Rent for Caraway would be $16,000 a month, “as is,” or $18,000 a month with a $200,000 a tenant improvement allowance. It sits on about five acres of land, which officials have previously said would leave room for the construction of a future expansion.

This facility is also available for purchase, with a buyout costing around $2 million. It would require some renovation work to install heating, air conditioning, plumbing, and cubicles. A new roof would also need to be installed, costing around $125,000, which Caldwell said Coldwell Banker Commercial would pay for.

Caldwell said the discussion of the two properties was comparing apples to oranges.

“I don’t think this is gonna take a sales job from Don or from me. It’s apples and oranges. So, we’ve got a really good apple, they’ve got a really good orange, so that’s what y’all have to make your mind up on,” he said.

Tuesday night’s presentation was a discussion of the two lease proposals, so no legislative action was taken.
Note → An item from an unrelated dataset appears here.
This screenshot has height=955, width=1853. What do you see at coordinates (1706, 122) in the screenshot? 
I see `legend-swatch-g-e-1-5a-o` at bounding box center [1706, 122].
Committee members Chris Moore and LJ Bryant said they’d like to hear from police leadership soon about the benefits and drawbacks of each property, which departments and services would be moved where, and more.

Committee chair Brian Emison said the next course of action would be reviewing the buildout plans for each building once completed by the city’s engineering department, at either a special-called meeting or the next Public Safety Council Committee meeting.

“I see a lot of people having different insights to different directions on this, and what necessarily the future of the city beholds, and help us make this decision between the apple and the orange,” Emison said. “Depending on when that information comes in from the engineers, we can make that determination, and we’ll be sure to have police administration there as it coincides with their schedule.”